What this task involves:
Rewrite the records starting at the line that contains "pixels, height=1257 pixels." and ending at the line that contains "coordinates (712, 66).", changing "map-location-icon" to "map-pin-icon" and leaving everything else as it is.

Source data:
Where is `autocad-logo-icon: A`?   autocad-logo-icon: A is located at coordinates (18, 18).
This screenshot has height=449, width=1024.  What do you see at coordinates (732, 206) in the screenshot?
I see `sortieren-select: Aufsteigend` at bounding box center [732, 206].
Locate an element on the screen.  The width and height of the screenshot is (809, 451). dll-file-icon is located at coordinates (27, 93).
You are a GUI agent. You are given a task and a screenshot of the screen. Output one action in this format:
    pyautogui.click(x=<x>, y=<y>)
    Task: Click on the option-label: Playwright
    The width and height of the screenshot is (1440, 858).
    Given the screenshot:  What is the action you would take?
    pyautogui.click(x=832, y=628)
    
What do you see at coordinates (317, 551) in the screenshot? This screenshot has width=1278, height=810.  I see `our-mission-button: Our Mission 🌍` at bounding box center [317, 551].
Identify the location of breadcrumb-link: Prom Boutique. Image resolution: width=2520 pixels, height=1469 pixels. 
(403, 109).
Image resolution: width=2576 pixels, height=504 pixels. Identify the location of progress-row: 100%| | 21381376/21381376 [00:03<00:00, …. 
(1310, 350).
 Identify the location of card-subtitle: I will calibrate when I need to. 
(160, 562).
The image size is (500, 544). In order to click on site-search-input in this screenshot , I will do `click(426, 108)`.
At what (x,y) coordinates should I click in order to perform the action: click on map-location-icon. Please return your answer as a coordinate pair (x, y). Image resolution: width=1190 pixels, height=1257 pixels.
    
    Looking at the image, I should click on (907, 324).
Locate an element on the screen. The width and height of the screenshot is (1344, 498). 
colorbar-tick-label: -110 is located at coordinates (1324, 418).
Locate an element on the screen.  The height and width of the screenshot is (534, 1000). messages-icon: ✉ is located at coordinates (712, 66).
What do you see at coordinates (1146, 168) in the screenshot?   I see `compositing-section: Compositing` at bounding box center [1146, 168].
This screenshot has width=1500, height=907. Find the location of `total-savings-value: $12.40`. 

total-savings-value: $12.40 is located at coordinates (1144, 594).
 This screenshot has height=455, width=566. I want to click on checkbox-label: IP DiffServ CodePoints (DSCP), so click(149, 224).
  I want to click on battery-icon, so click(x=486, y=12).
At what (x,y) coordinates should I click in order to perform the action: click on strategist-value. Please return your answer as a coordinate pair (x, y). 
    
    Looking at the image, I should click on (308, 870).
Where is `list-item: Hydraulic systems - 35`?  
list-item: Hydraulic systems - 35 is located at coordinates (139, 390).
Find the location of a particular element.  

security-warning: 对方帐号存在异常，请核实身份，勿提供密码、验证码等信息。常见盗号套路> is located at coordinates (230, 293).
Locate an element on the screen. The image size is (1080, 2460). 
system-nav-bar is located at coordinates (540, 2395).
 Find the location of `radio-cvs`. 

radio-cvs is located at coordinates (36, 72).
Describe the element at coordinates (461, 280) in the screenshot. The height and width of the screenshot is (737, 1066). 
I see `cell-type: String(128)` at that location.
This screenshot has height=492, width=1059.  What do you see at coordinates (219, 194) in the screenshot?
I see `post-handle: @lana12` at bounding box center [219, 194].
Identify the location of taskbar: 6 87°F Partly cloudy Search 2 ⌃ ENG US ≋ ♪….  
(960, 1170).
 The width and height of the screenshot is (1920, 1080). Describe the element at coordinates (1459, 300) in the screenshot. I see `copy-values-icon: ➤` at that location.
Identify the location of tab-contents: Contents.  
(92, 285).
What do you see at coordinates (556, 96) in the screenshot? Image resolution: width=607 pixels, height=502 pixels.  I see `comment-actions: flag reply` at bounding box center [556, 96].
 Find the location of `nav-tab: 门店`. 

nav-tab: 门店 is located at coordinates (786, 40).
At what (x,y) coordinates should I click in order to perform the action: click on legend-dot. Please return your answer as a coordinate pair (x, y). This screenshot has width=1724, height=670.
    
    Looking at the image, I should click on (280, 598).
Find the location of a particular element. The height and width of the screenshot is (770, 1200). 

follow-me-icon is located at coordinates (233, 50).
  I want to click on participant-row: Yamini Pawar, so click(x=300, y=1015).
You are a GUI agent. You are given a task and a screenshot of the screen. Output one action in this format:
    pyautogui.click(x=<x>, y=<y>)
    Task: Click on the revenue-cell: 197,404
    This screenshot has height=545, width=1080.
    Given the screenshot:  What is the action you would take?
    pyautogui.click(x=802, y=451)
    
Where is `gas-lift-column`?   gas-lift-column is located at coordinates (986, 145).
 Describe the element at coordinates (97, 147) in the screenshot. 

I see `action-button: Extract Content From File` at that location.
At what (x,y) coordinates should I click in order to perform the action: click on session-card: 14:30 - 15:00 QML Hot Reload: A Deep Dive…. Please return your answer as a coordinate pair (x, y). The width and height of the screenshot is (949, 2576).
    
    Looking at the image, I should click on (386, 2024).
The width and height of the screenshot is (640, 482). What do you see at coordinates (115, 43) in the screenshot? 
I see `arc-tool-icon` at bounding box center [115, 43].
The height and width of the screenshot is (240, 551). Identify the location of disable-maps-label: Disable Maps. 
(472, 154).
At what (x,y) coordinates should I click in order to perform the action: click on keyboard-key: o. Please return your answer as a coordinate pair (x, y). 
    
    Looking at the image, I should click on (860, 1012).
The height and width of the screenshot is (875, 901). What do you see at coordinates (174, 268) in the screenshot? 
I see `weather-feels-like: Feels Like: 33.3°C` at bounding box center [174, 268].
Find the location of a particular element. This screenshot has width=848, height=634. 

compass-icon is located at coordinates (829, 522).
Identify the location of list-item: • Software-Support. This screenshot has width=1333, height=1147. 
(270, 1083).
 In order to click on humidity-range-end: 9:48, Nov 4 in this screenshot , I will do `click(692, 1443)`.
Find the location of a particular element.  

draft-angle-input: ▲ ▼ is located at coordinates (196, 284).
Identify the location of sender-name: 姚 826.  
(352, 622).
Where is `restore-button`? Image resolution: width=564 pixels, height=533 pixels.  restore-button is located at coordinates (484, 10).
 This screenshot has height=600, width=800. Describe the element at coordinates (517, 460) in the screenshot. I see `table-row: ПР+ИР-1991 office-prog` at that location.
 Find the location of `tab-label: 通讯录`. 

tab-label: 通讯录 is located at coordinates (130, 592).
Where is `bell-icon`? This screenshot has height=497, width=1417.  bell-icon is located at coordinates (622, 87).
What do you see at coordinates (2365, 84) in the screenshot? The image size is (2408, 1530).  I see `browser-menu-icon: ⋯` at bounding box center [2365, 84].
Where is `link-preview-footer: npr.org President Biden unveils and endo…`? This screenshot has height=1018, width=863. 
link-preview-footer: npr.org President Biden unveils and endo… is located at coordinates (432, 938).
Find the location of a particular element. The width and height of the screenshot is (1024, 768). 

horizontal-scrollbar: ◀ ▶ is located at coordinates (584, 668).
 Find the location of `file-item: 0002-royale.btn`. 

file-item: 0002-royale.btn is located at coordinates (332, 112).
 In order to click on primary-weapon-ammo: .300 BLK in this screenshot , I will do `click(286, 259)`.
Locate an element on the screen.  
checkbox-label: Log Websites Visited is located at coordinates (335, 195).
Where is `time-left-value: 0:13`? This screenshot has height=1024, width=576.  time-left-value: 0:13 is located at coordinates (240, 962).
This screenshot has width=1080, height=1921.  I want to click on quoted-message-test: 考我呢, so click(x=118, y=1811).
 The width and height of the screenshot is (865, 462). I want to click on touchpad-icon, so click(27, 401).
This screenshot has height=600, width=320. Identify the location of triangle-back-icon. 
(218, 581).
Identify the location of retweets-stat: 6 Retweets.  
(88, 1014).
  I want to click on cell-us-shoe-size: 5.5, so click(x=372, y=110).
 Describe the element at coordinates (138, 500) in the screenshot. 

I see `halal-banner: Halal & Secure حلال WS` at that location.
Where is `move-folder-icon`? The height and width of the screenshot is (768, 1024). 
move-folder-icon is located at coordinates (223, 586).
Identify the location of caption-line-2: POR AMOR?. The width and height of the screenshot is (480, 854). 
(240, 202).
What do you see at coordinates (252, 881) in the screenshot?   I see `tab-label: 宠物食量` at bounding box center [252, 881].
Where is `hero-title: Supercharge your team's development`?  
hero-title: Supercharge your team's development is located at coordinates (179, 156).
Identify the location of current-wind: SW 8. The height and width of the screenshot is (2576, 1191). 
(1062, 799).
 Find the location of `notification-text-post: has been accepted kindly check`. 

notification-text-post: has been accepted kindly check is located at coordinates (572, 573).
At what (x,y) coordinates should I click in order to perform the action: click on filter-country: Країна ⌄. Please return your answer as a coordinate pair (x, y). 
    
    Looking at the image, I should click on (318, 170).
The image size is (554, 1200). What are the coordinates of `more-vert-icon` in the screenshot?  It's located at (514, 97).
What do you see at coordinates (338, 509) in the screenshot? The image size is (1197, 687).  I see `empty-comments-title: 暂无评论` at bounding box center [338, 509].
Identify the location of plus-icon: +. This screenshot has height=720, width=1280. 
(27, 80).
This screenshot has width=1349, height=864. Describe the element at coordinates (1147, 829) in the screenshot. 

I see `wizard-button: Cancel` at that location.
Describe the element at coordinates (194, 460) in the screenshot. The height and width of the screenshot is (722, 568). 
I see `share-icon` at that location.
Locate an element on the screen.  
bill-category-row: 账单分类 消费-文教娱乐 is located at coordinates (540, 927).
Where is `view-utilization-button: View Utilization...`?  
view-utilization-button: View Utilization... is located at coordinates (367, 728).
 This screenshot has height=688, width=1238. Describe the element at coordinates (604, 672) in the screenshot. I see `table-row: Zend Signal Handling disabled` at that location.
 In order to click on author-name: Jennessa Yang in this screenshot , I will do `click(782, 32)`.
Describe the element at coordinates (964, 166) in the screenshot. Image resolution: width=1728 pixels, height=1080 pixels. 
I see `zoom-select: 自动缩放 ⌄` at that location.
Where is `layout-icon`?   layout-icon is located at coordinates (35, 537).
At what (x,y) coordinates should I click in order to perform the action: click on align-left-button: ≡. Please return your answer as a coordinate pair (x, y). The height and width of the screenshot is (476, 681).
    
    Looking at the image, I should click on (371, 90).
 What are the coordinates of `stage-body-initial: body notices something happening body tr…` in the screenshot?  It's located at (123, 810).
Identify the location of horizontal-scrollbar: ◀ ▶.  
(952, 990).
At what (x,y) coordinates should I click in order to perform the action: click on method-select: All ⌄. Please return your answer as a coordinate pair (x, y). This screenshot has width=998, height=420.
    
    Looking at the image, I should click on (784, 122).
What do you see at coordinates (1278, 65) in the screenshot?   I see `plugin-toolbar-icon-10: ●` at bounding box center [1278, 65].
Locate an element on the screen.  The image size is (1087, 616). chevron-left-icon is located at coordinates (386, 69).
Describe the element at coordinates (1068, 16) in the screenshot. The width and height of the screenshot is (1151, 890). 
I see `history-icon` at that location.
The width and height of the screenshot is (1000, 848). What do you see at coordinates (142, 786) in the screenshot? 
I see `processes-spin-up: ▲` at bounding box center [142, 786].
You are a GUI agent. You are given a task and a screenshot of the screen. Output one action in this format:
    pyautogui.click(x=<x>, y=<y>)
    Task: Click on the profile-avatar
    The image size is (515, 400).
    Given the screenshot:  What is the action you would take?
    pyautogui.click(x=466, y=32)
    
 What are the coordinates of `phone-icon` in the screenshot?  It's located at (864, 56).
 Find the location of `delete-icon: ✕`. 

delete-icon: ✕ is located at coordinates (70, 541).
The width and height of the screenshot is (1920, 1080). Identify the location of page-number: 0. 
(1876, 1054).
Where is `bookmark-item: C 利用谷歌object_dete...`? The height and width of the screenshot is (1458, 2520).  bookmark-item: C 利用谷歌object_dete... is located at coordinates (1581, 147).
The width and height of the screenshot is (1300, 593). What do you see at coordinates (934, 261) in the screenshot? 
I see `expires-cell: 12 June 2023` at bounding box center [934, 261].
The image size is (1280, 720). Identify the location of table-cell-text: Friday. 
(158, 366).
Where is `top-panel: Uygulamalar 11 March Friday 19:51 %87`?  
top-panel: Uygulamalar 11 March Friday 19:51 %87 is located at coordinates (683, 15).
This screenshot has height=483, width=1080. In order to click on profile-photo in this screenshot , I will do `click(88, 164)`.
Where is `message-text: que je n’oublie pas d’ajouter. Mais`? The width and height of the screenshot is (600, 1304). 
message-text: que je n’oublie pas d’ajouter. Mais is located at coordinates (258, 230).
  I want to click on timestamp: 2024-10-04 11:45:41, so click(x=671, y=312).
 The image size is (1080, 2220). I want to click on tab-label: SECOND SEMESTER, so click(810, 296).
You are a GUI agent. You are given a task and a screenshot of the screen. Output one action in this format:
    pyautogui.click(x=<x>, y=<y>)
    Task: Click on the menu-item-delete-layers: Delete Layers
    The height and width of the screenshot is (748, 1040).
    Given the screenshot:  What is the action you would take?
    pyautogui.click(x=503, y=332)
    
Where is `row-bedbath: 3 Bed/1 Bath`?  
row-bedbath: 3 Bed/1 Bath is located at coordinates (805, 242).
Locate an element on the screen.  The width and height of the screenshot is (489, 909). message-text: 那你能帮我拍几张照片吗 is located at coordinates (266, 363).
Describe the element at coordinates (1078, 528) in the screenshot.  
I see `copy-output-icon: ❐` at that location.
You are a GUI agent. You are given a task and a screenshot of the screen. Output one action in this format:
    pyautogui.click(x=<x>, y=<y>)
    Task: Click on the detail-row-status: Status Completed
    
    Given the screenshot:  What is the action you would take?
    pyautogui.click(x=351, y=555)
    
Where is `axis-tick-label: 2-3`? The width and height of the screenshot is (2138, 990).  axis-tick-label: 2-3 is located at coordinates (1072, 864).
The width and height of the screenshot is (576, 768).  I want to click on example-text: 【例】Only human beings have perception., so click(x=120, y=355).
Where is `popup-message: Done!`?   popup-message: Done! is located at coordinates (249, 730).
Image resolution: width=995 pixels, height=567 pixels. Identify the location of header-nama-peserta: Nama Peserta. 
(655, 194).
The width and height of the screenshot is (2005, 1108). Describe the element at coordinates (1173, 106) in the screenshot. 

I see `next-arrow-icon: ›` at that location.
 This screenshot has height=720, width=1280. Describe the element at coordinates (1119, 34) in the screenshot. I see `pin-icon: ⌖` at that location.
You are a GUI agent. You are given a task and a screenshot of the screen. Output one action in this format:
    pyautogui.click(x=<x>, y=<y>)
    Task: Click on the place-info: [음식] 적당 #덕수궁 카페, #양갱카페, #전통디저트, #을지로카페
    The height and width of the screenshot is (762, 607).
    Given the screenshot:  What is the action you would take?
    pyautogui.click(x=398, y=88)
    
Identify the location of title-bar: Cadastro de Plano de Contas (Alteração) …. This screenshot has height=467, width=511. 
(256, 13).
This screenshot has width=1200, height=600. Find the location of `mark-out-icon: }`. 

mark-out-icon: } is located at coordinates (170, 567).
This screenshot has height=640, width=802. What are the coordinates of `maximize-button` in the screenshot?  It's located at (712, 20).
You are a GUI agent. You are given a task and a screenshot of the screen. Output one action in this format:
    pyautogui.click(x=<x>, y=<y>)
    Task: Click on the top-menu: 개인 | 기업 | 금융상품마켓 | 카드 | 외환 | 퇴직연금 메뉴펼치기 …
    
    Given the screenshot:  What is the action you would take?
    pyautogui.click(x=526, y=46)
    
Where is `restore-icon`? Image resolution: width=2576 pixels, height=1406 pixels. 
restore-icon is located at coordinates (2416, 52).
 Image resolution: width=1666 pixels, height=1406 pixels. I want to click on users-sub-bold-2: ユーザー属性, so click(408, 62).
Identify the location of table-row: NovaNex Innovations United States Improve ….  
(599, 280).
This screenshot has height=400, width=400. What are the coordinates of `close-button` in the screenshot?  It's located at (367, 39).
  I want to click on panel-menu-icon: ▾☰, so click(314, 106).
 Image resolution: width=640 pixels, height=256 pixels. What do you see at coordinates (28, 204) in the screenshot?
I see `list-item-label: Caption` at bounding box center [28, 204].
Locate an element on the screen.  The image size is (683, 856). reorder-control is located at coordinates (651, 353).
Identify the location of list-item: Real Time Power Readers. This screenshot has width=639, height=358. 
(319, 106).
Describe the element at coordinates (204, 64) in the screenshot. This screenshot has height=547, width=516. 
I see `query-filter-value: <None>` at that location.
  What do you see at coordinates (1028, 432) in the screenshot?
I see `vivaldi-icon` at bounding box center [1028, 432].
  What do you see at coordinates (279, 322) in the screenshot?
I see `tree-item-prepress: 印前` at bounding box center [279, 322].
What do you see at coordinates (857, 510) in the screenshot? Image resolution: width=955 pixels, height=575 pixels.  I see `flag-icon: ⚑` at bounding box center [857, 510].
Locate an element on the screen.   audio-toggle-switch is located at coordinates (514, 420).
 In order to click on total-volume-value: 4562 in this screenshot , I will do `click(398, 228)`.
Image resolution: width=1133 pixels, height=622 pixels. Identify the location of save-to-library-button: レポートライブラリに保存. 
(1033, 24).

Completed exercise:
At what (x,y) coordinates should I click in order to perform the action: click on map-pin-icon. Please return your answer as a coordinate pair (x, y). Image resolution: width=1190 pixels, height=1257 pixels.
    
    Looking at the image, I should click on (907, 324).
Locate an element on the screen. The width and height of the screenshot is (1344, 498). 
colorbar-tick-label: -110 is located at coordinates (1324, 418).
Locate an element on the screen.  The height and width of the screenshot is (534, 1000). messages-icon: ✉ is located at coordinates (712, 66).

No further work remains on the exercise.